# Sentiment Analysis using Logistic Regression

## Imports and loading dataset

In [1]:
import nltk
from nltk.corpus import twitter_samples
import matplotlib.pyplot as plt
import random
import numpy as np

In [2]:
# Uncomment below to download the nltk twitter dataset
# nltk.download('twitter_samples')

In [3]:
positive_tweets = twitter_samples.strings('positive_tweets.json')
negative_tweets = twitter_samples.strings('negative_tweets.json')

In [4]:
print(type(positive_tweets))
print(type(positive_tweets[0]))

<class 'list'>
<class 'str'>


In [5]:
print(negative_tweets[7])

@f0ggstar @stuartthull work neighbour on motors.
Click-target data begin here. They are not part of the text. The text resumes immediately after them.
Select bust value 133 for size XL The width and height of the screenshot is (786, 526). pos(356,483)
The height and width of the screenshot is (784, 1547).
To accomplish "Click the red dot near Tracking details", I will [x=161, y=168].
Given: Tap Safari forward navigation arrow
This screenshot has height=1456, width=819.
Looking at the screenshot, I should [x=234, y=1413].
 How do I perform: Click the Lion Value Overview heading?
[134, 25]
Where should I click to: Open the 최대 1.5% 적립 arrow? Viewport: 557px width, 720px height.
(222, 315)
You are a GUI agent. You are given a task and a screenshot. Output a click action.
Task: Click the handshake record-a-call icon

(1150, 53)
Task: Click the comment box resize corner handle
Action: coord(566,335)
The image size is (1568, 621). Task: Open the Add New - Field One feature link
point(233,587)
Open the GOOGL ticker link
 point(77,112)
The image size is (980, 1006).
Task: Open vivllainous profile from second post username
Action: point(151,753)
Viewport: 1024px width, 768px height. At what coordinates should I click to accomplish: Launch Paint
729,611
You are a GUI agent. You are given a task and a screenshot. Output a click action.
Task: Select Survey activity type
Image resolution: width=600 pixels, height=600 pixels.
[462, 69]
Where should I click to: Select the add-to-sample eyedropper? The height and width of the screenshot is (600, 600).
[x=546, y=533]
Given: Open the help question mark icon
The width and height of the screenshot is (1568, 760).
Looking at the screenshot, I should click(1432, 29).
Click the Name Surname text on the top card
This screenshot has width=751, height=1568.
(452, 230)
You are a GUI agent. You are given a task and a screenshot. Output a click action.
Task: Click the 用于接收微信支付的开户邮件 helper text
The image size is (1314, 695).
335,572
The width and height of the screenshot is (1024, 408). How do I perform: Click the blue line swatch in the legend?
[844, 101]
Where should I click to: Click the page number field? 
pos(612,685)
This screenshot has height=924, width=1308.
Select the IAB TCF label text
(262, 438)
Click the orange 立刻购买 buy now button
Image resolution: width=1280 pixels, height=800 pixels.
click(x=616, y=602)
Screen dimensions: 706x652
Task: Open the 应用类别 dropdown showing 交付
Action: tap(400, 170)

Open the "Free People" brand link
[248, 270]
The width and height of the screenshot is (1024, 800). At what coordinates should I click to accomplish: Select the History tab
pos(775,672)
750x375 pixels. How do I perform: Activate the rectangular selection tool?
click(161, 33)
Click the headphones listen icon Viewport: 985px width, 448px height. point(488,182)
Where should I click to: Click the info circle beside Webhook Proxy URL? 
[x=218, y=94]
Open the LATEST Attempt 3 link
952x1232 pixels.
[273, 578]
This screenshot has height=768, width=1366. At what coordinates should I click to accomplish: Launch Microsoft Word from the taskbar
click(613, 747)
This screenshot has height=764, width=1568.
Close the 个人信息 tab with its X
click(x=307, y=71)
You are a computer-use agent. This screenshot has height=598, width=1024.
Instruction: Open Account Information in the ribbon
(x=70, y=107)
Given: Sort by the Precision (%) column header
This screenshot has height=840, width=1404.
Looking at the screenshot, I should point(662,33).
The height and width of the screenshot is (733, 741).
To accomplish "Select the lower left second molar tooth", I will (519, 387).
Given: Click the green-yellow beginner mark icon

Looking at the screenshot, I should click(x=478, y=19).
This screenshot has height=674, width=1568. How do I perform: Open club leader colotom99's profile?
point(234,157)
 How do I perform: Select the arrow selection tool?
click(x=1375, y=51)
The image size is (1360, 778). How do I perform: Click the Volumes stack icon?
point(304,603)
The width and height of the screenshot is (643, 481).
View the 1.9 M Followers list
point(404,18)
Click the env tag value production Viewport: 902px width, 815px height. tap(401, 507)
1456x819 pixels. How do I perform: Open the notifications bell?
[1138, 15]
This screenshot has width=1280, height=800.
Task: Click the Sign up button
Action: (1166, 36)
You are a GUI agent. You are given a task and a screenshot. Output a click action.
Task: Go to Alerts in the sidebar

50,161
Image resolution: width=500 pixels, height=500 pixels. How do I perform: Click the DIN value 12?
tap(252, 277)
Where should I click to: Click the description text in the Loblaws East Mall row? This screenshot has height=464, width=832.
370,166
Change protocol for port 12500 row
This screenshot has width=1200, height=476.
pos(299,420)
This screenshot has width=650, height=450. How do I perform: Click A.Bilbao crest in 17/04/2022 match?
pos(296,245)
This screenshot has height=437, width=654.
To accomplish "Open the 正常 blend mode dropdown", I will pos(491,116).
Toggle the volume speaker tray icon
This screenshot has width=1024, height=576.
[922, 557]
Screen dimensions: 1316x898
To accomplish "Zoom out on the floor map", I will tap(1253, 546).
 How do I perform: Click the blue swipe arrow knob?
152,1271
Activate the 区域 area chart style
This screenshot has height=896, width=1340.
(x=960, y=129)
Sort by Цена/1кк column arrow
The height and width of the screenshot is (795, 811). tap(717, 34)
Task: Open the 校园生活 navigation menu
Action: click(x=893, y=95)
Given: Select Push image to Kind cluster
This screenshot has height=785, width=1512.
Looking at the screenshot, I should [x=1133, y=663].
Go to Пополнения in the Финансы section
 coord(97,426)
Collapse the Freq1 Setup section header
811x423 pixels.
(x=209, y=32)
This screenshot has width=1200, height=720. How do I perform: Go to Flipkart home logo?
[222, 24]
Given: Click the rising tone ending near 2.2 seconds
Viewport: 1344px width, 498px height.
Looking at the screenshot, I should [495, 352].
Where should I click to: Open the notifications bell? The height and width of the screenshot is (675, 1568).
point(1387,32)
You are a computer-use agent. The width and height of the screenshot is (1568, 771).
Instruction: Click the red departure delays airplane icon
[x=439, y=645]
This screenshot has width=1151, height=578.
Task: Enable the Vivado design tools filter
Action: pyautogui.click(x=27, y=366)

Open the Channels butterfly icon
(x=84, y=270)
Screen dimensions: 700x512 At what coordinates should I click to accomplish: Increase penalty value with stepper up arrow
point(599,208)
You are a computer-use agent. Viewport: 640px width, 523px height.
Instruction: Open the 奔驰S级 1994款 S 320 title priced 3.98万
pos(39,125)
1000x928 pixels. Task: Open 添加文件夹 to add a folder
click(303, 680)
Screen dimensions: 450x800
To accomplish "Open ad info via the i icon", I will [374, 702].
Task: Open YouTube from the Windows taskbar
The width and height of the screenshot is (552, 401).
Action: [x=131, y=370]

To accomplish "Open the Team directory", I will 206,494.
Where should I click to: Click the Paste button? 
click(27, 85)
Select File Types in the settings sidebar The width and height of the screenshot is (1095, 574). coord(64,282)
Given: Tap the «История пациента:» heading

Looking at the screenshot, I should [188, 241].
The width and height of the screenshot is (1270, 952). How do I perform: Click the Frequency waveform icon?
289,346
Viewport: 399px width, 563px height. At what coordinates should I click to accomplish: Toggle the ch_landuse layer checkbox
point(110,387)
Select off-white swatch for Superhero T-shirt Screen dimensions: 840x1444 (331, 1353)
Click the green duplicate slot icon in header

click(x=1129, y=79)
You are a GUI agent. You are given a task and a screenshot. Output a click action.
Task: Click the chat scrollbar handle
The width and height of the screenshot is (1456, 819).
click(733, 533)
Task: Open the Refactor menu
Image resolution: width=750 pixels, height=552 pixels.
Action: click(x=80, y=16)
Asked why and he said hates the updates on search :( http://t.co/XvmTUikWln


# Preprocessing

Steps involved in preprocessing text data:

1. Lowercasing all words
2. Remove punctuations
3. Tokenizing into words
4. Remove stop words (After we have the tokenized words)
5. Stemming to reduce size of words dictionary

In [None]:
# Uncomment below to download stopwords
# nltk.download('stopwords')

In [6]:
import re            # Regular Expressions
import string

from nltk.corpus import stopwords
from nltk.stem import PorterStemmer
from nltk.tokenize import TweetTokenizer

### 1. Remove Hashtags and links inside the tweets

In [7]:
tweet = positive_tweets[311]
print(tweet)

@ForkH Hi, may you like play my newest gamejam game, i would be very happy about it :) http://t.co/8J5voDDHcs


In [8]:
tweet = re.sub(r'^RT[\s]+', '', tweet)                # Remove retweet text "RT"
tweet = re.sub(r'https?:\/\/.*[\r\n]*', '', tweet)   # Remove https://, website links
tweet = re.sub(r'#', '', tweet)                      # Remove hashtags
print(tweet)

@ForkH Hi, may you like play my newest gamejam game, i would be very happy about it :) 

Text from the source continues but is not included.